:: Material for this task
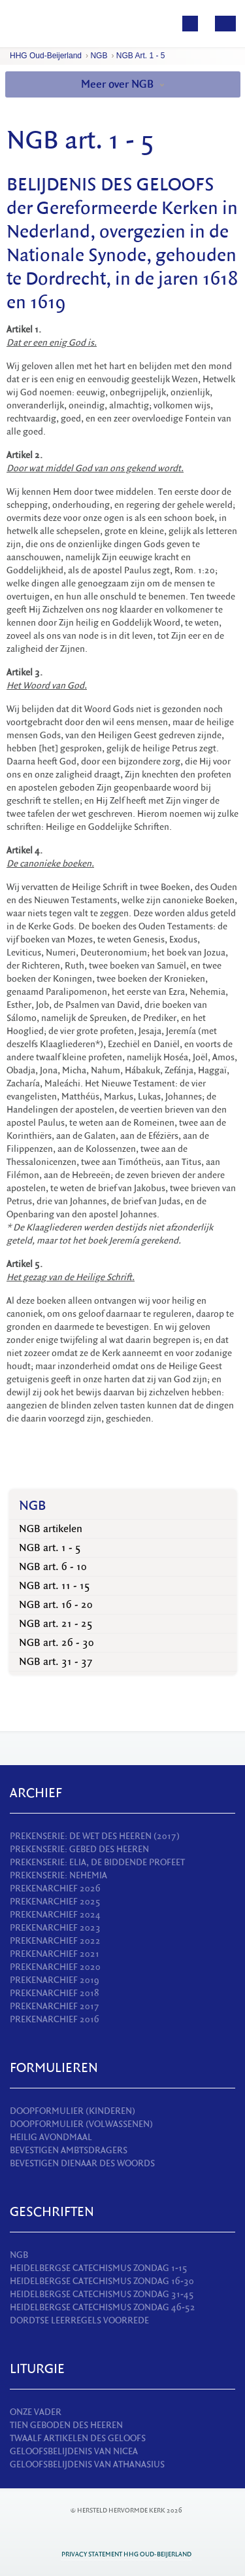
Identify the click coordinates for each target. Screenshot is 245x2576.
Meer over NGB (123, 84)
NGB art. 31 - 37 (56, 1661)
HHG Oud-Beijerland (46, 55)
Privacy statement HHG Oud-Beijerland (126, 2554)
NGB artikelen (50, 1528)
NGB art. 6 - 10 (53, 1566)
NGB (98, 55)
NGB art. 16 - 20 (56, 1604)
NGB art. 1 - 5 (140, 55)
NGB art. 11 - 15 (54, 1585)
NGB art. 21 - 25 (56, 1623)
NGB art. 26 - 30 (56, 1642)
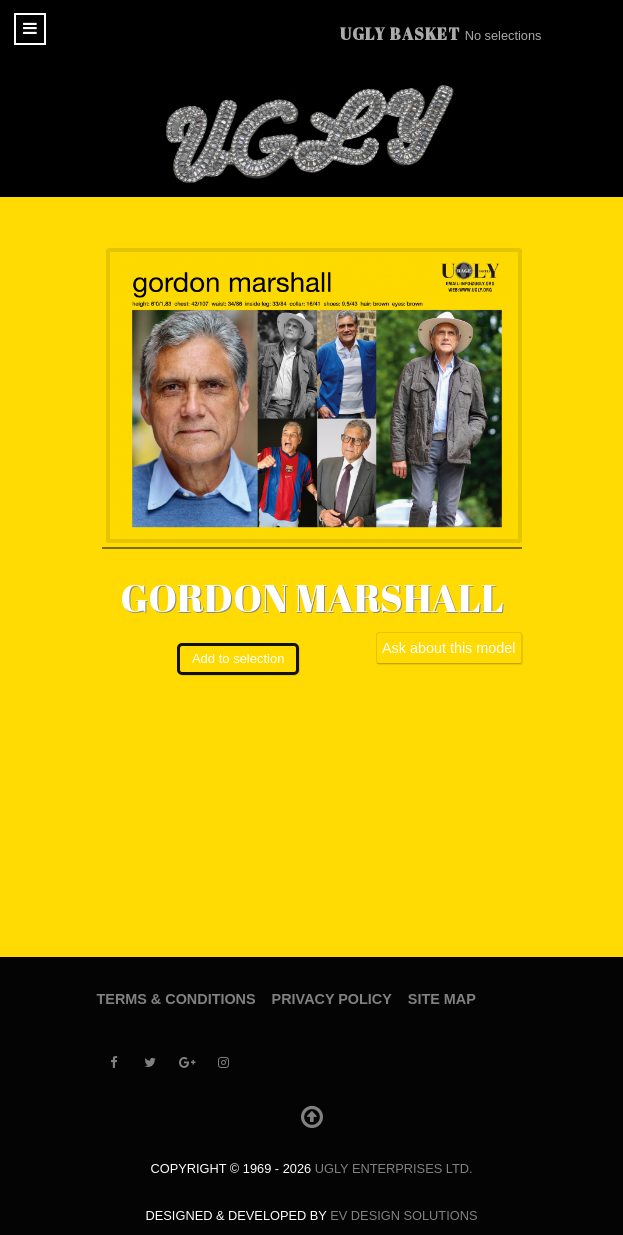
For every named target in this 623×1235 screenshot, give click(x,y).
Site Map (442, 999)
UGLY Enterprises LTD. (394, 1168)
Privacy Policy (332, 999)
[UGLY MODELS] (312, 134)
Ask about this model (449, 648)
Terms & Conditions (176, 999)
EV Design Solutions (403, 1215)
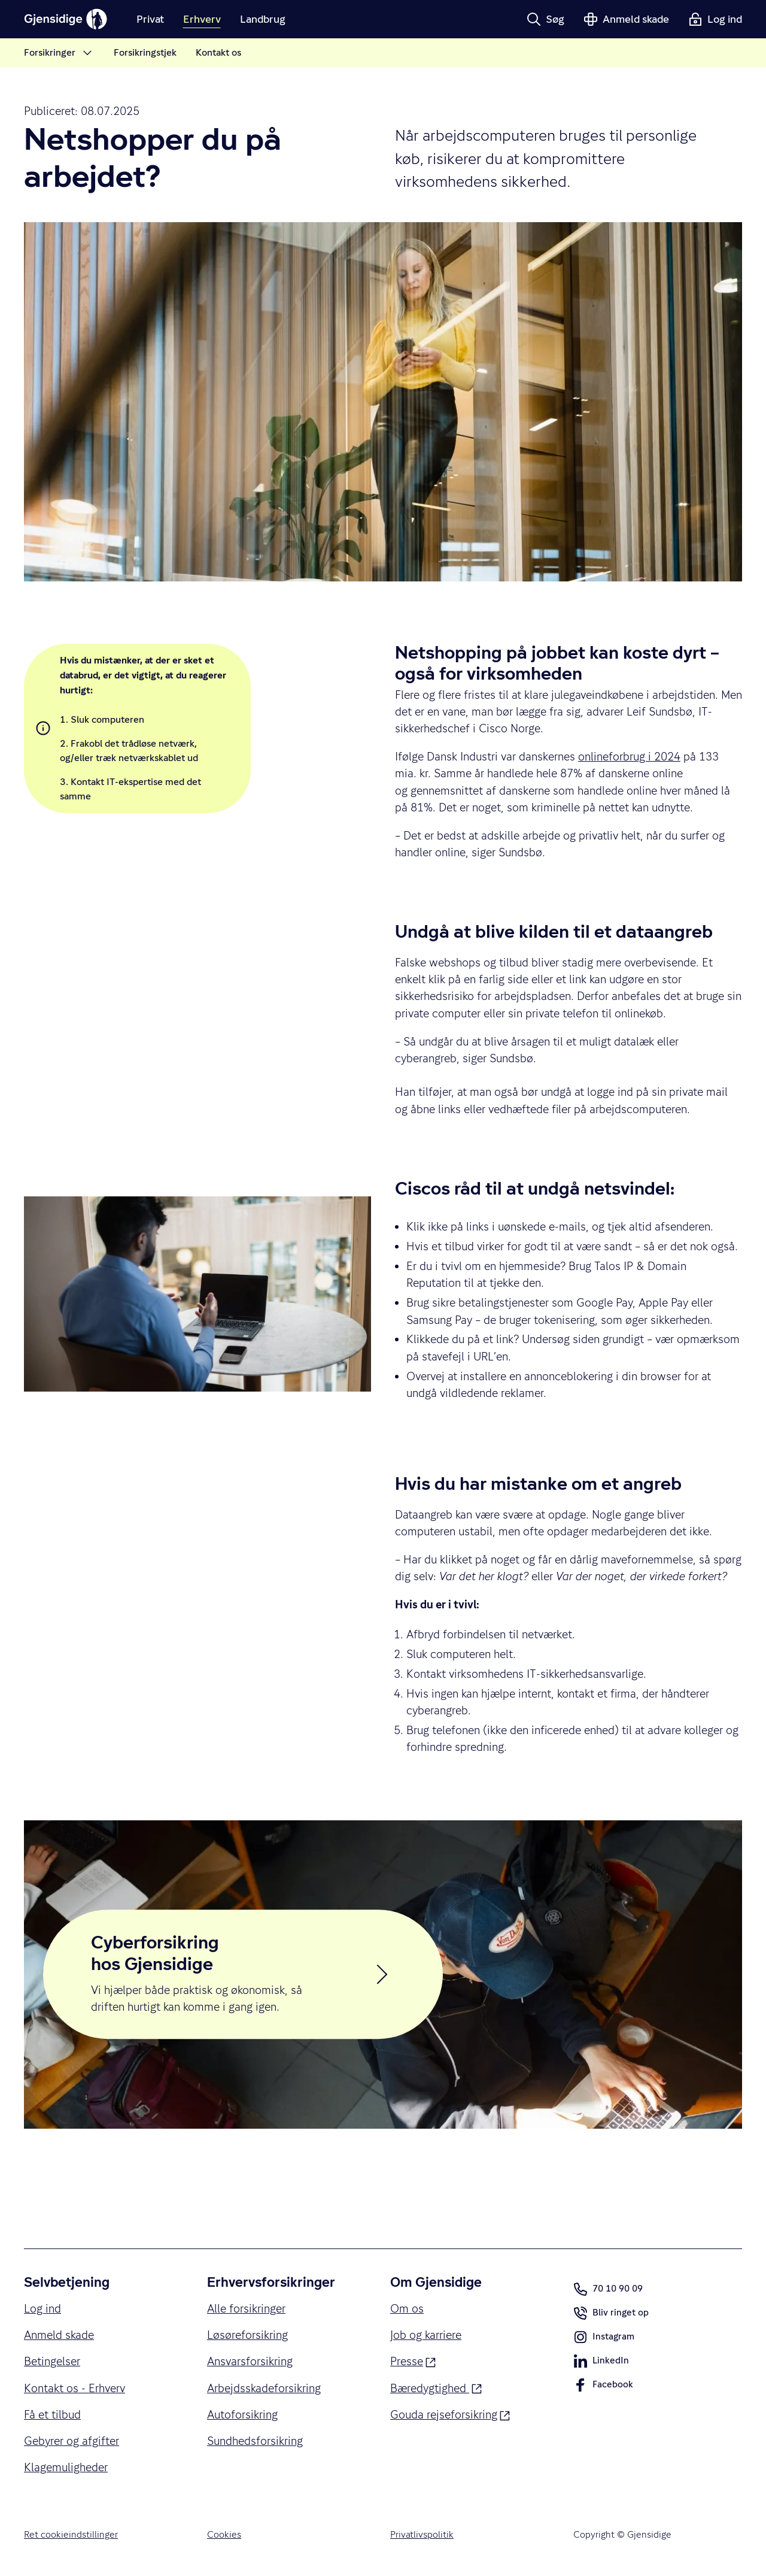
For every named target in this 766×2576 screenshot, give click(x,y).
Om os (407, 2308)
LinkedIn (601, 2363)
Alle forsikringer (246, 2308)
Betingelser (52, 2361)
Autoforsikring (242, 2414)
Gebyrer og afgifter (71, 2440)
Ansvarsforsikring (250, 2361)
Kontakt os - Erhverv (74, 2388)
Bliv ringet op (611, 2315)
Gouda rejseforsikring (450, 2413)
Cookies (224, 2534)
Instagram (603, 2339)
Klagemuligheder (66, 2467)
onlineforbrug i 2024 (629, 756)
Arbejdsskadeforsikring (264, 2388)
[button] (545, 19)
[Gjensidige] (65, 19)
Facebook (603, 2387)
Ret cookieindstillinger (71, 2534)
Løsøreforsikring (247, 2334)
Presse (413, 2360)
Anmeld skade (59, 2334)
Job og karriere (425, 2334)
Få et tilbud (52, 2414)
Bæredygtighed (436, 2387)
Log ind (42, 2308)
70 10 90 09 (608, 2289)
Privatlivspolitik (422, 2534)
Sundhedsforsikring (255, 2440)
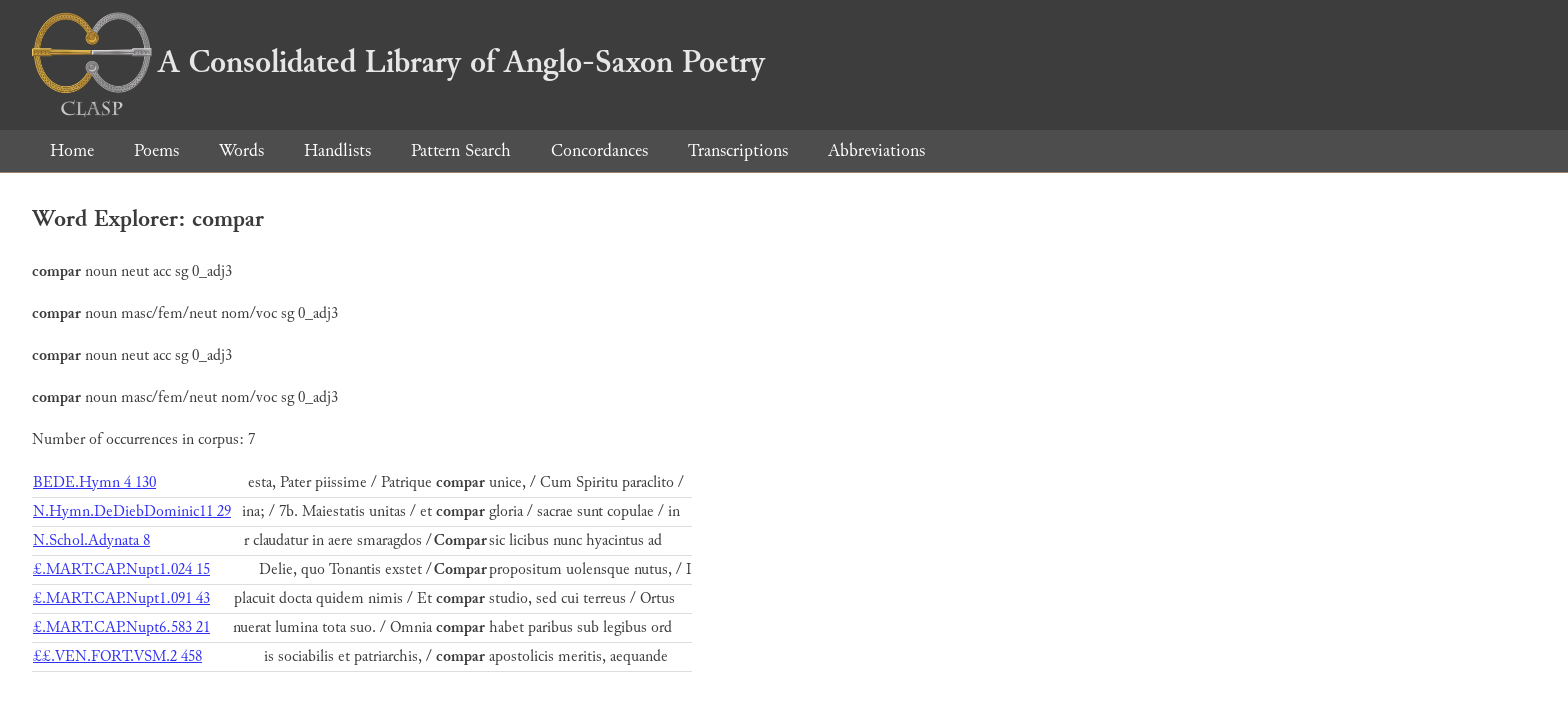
::::
## Aim
Rewrite the data from the line with "Job og karriere (425, 2334)" up to and including the last line, changing "Privatlivspolitik" to "Persondatapolitik" and leaving everything else the same. Don't include the pictures.

## Reply
Job og karriere (425, 2334)
Få et tilbud (52, 2414)
Bæredygtighed (436, 2387)
Log ind (42, 2308)
70 10 90 09 (608, 2289)
Persondatapolitik (422, 2534)
Sundhedsforsikring (255, 2440)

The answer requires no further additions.